Energy
Speculators maintained a relative low conviction rate regarding the short term direction of crude oil with the 4% rally during the reporting week only attracting 34k lots of net buying, thereby only part reversing the 57k lots that was net sold in the previous week. Selling of natural gas continued during the reporting week with the front month contract briefly dipping below $5/MMBtu. The result being another small increase in the net short held across four Henry Hub related futures and swap contracts to -86k lots, a 31-month high.
Metals
Gold, trading unchanged on the week, nevertheless saw increased short selling in response to another and failed attempt to break below $1615 suppor. As a result the net short jumped by 61% to 33k lots, just 8k lots below the near four-year high reached a few weeks ago. Silver, together with platinum and copper all saw net buying, not least platinum which during the past month has seen its discount to gold narrow by 100 dollars to around 700, the narrowest spread since July 2021.
Agriculture
In grains, four weeks of net selling was almost reversed as buyers added soymeal and soy oil length amid price gains of 3.4% and 5.1% respectively.
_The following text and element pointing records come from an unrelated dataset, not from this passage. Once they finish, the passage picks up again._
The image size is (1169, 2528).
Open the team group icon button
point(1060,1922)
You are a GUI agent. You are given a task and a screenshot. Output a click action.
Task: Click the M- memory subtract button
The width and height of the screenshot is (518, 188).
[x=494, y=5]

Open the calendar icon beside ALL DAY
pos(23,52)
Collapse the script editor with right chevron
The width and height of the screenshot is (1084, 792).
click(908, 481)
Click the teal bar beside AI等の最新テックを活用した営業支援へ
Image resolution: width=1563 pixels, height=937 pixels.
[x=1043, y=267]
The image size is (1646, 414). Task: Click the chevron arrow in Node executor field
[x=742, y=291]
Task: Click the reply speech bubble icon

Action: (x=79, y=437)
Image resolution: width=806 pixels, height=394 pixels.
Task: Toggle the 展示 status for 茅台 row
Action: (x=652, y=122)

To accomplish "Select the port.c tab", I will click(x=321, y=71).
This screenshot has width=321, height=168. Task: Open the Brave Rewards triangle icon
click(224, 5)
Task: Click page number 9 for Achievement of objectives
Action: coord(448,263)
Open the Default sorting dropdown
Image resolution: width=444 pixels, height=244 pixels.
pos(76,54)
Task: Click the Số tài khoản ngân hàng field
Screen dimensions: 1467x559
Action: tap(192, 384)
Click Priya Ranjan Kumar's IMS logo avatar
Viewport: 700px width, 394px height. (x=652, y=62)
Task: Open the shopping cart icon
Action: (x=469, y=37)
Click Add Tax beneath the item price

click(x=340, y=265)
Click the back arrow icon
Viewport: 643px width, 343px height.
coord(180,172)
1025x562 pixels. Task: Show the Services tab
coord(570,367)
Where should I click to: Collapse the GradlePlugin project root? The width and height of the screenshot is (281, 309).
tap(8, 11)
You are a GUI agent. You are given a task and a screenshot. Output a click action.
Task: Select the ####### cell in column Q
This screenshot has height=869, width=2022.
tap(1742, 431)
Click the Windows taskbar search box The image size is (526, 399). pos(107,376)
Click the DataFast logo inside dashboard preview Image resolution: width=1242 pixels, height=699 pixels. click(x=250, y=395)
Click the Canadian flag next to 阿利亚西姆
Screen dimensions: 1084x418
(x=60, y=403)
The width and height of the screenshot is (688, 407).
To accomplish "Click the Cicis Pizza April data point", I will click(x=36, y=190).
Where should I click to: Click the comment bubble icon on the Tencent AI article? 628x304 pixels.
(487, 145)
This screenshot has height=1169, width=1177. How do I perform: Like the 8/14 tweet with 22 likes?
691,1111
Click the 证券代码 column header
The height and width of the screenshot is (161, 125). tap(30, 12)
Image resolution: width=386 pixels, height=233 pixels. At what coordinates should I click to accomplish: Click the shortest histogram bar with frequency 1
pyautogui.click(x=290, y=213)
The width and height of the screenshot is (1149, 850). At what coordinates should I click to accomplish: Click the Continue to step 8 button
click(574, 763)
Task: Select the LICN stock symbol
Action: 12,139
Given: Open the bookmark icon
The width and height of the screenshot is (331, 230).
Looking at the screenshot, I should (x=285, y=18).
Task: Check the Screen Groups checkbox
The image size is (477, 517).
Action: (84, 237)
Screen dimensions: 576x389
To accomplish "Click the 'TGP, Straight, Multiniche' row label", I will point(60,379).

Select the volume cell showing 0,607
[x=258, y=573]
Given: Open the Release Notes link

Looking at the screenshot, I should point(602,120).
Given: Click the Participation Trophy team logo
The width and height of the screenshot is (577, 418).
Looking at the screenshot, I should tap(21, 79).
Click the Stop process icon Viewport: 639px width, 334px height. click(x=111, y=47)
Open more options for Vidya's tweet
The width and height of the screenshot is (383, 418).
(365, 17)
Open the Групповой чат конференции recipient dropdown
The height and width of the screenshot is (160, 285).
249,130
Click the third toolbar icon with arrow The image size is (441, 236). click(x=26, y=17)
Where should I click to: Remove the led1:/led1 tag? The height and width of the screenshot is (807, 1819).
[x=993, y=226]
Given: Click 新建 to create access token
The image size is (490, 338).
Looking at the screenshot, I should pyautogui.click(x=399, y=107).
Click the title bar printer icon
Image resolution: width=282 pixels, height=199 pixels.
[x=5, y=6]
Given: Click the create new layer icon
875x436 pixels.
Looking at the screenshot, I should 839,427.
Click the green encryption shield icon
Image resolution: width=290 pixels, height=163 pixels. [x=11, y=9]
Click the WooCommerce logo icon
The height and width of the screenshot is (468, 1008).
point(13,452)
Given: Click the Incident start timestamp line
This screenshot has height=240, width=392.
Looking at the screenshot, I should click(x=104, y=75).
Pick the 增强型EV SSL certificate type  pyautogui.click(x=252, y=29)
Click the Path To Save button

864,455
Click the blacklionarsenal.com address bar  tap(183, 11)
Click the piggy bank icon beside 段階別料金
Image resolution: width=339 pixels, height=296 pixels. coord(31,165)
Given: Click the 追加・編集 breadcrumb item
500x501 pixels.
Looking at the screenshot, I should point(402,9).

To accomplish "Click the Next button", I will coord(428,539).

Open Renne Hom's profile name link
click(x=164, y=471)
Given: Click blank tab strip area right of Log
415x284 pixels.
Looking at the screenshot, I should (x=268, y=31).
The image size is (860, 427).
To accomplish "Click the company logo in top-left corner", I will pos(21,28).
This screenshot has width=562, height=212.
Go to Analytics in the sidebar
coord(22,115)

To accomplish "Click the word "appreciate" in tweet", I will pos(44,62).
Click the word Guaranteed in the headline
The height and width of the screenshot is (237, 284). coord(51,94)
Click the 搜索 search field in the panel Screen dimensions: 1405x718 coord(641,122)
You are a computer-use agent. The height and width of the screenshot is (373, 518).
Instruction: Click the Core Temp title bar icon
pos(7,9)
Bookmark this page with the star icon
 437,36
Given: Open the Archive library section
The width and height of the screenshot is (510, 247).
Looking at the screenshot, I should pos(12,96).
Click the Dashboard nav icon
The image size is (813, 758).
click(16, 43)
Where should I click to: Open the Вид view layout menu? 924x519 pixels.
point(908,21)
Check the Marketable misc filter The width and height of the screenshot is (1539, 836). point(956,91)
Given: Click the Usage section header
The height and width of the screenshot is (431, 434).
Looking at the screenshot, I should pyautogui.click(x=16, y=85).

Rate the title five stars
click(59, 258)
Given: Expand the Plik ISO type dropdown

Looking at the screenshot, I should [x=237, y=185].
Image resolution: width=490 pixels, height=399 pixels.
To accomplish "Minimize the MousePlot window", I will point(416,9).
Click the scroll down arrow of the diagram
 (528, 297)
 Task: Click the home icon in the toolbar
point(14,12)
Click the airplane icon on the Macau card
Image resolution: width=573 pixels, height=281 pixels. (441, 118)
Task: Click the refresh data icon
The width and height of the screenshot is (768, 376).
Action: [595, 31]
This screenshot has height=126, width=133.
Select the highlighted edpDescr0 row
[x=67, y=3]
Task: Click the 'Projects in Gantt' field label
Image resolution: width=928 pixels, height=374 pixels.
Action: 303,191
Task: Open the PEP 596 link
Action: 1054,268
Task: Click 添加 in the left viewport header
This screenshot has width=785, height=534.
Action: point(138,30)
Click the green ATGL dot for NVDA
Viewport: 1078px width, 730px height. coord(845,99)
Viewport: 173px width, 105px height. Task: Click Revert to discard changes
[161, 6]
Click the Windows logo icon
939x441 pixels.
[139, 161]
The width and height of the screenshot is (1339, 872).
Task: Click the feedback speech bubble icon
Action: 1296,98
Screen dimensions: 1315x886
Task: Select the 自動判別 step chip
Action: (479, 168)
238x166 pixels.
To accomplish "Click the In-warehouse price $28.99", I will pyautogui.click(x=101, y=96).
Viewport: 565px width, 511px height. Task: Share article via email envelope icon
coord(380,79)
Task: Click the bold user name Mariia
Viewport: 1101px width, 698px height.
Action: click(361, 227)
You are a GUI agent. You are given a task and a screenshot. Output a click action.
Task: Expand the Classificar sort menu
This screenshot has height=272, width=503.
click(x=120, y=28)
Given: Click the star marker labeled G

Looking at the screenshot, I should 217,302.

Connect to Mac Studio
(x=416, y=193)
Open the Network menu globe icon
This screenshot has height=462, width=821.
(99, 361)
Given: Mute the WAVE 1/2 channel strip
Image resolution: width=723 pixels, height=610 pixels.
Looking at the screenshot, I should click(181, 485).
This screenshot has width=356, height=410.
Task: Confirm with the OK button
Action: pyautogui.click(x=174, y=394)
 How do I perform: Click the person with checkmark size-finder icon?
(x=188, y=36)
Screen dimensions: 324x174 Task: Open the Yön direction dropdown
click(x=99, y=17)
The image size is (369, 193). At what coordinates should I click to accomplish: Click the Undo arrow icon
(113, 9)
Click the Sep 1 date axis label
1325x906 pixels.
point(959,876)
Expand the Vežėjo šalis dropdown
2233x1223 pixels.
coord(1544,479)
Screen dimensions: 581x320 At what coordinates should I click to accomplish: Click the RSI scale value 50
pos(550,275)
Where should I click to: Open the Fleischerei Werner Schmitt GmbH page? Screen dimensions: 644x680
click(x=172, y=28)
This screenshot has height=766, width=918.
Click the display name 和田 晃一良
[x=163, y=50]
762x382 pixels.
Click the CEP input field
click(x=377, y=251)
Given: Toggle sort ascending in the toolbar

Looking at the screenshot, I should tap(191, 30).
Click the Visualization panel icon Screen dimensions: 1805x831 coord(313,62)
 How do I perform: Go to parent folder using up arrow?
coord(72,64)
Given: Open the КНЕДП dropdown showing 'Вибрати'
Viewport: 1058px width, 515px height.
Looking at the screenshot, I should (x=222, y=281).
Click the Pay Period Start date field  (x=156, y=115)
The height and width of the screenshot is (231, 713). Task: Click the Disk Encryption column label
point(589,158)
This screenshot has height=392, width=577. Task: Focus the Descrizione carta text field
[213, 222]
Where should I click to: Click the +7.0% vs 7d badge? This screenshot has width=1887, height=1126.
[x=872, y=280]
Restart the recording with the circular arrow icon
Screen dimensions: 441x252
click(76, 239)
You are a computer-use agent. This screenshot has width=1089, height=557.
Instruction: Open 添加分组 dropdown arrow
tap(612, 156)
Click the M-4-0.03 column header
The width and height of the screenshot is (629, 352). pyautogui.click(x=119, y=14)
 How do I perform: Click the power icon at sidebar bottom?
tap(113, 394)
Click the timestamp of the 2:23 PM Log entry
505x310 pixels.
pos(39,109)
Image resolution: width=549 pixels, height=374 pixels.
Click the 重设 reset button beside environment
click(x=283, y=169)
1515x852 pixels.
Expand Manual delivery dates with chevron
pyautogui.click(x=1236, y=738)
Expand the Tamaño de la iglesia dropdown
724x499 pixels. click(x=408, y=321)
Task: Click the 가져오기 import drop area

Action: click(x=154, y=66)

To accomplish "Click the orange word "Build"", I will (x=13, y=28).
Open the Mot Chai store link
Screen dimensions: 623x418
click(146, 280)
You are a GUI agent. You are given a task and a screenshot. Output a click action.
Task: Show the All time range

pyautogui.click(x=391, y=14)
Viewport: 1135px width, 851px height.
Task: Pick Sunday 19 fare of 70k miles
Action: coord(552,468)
Together with additional buying of corn these more than offset continued selling of CBOT wheat driving the net short up by 63% to 36k lots, a 28-month high. The latest selling occurring during a week where global demand worries attracted more attention than a rapidly expanding drought situation across the US grain belt, and also before Russia over the weekend announced that they were pulling out of a deal that has allowed Ukrainian grain exports from Black Sea ports.
As a result wheat futures (ZWZ2) in Chicago surged as much as 7.7% to $8.93 on the Monday opening. Since the UN and Turkey supported grain corridor opened three months ago Ukraine has shipped more than 9 million tons of foodstuff and it has helped ease tight world supplies and control global food costs. Food exports from Ukraine also includes corn and sunflower oil and reduced supply of those has lifted corn futures (ZCZ2) in Chicago by 2.5% to trade near resistance at $7/bu and soybean oil futures by 1.8%.
Soft commodities witnessed another awful week with net selling hitting all four contracts, not least coffee and cotton, now down 33% and 45% respectively from their early 2022 peaks. The coffee net long was reduced by 75% to 3k lots, the lowest bullish conviction in almost two year primarily driven by an increase in the gross short position. A similar development was seen in cotton where global demand worries and another week of selling helped attract fresh short selling, resulting in the overall net long being cut by 40% to 13k lots, a 28-month low.